Para sobreviver e criar os filhos, minha mãe armou uma barraca na antiga Feira do Sete, em 1925. A barraca tinha uma única mesa de madeira, onde ela servia comida baiana e pratos da culinária nordestina, conta Luis Domingos. O historiador Cid Teixeira explica que a feira, que ficava onde hoje é a base dos Fuzileiros Navais, tinha esse nome porque estava situada de frente para o armazém número sete do porto de Salvador.

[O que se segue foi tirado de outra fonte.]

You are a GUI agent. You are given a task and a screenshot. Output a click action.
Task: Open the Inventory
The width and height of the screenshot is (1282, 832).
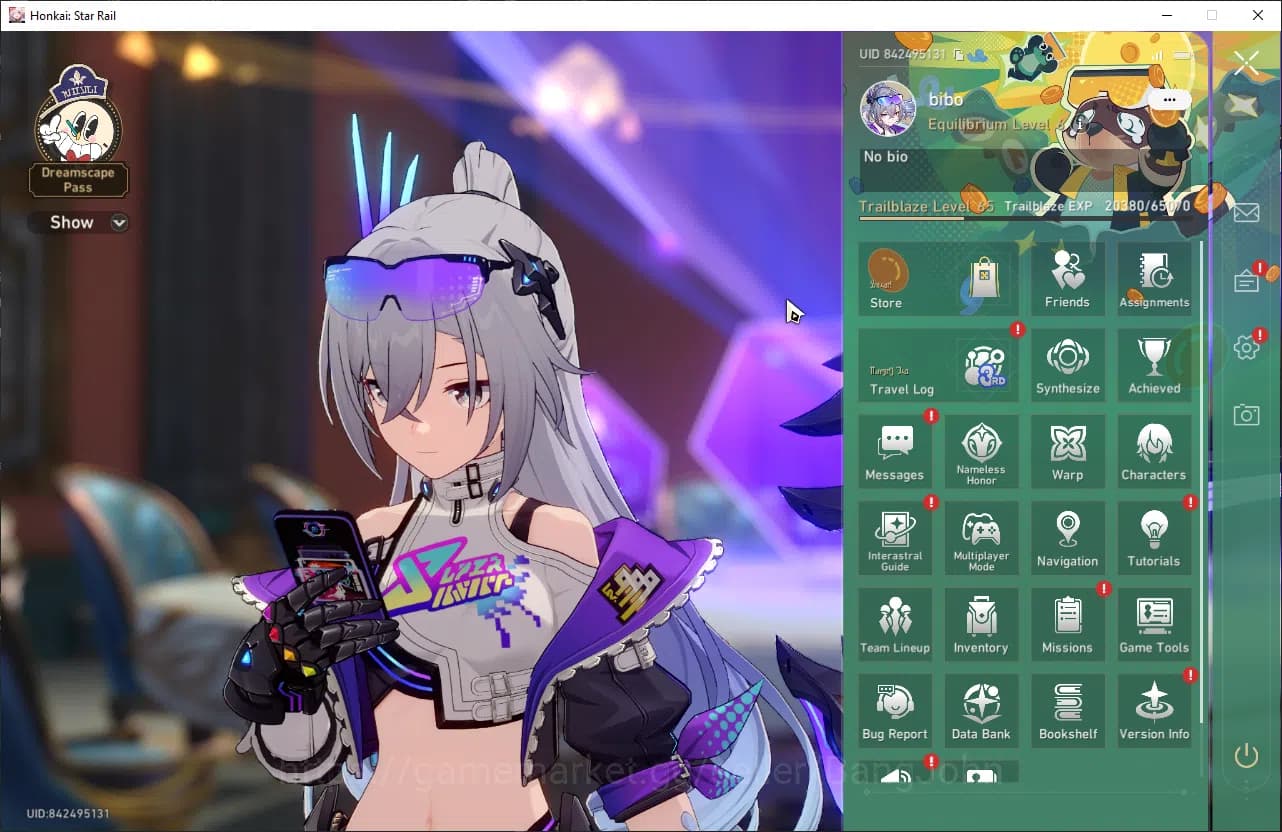point(981,624)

Fama de boa cozinheira - A barraquinha na feira era freqüentada por todos os trabalhadores das docas e do bairro do Comércio, que espalhavam, na base da propaganda boca a boca, a fama do tempero de Maria de São Pedro. Diante da procura, a única mesa para atender os clientes ficou pequena. Aconselhada pelo amigo Genebaldo Figueiredo, fornecedor de carne para a quituteira, em 1930 ela mudou as panelas de lugar e levou seu pequeno restaurante para o Mercado Popular.
Esse antigo mercado de Salvador também não existe mais. Ficava em frente à Feira de Água de Meninos (São Joaquim), próximo à Ladeira da Água Brusca, onde hoje é o mercado municipal de frutos do mar. Foi na época do Mercado Popular que boêmios e intelectuais de Salvador descobriram Maria de São Pedro. Odorico Tavares, Jorge Amado, políticos e artistas da época passaram a comer no restaurante, acrescenta Seu Luis.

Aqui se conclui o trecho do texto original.